It's possible, but not just with backup and restore. You've got three separate problems to solve:
Problem 1: How do you delete all but one day at the office?
You can do this with delete statements that touch every table in the system, but if you've got complicated relationships or lots of tables, this can be painful. You have to make sure you only delete tables with changing data, like sales, and not tables that need to be kept, like config tables and customer lists.
If you've got large quantities of data, this can also be painful for the long-running deletes. Table partitioning can be a good fit for scenarios like this when you've got, say, >100GB of data involved.
Problem 2: How do you get the data from office to home?
You could solve this with backup/restore, but given that this is a solution you want to implement permanently, something like replication might make more sense. Transactional replication lets you stream the logged transactions to the second machine, and then your data can look different between the primary machine and the secondary machine. For example, the home machine might have different indexes depending on how much data you're trying to store.
Problem 3: How do you keep adding the historical data at home?

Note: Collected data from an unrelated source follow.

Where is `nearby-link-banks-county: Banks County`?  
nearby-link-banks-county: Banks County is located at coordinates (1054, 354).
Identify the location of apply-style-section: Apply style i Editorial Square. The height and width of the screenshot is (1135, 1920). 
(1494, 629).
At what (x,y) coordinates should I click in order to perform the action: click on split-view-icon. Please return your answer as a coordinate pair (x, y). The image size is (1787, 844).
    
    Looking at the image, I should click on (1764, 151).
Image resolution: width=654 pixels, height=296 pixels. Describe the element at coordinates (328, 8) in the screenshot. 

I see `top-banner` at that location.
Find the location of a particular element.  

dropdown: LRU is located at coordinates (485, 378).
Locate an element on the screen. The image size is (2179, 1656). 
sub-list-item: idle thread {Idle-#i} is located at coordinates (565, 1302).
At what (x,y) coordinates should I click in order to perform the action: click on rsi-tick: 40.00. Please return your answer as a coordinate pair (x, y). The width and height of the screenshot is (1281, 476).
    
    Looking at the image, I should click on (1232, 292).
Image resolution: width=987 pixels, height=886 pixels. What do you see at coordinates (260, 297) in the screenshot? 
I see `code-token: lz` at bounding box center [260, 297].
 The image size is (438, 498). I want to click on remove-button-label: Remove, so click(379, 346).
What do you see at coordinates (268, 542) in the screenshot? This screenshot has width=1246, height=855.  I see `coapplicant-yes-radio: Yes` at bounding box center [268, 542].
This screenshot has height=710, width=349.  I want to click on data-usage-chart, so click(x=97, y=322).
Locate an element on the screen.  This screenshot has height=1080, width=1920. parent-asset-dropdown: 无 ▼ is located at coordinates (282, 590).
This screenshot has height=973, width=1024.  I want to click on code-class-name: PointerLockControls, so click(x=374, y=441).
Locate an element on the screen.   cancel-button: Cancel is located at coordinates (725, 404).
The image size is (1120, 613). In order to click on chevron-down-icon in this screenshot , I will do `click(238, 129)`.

If you use the backup/restore approach, you'll be restoring a new database every day. The historical database should be under a different name, and then write scripts to insert the data from the restored database into the backup database. Again, more tables = more problems here.
If you use the transactional replication approach, this will be much easier.
All three problems are pretty large, so consider breaking this work up into more digestible steps. Short story, though, this isn't a built-in feature.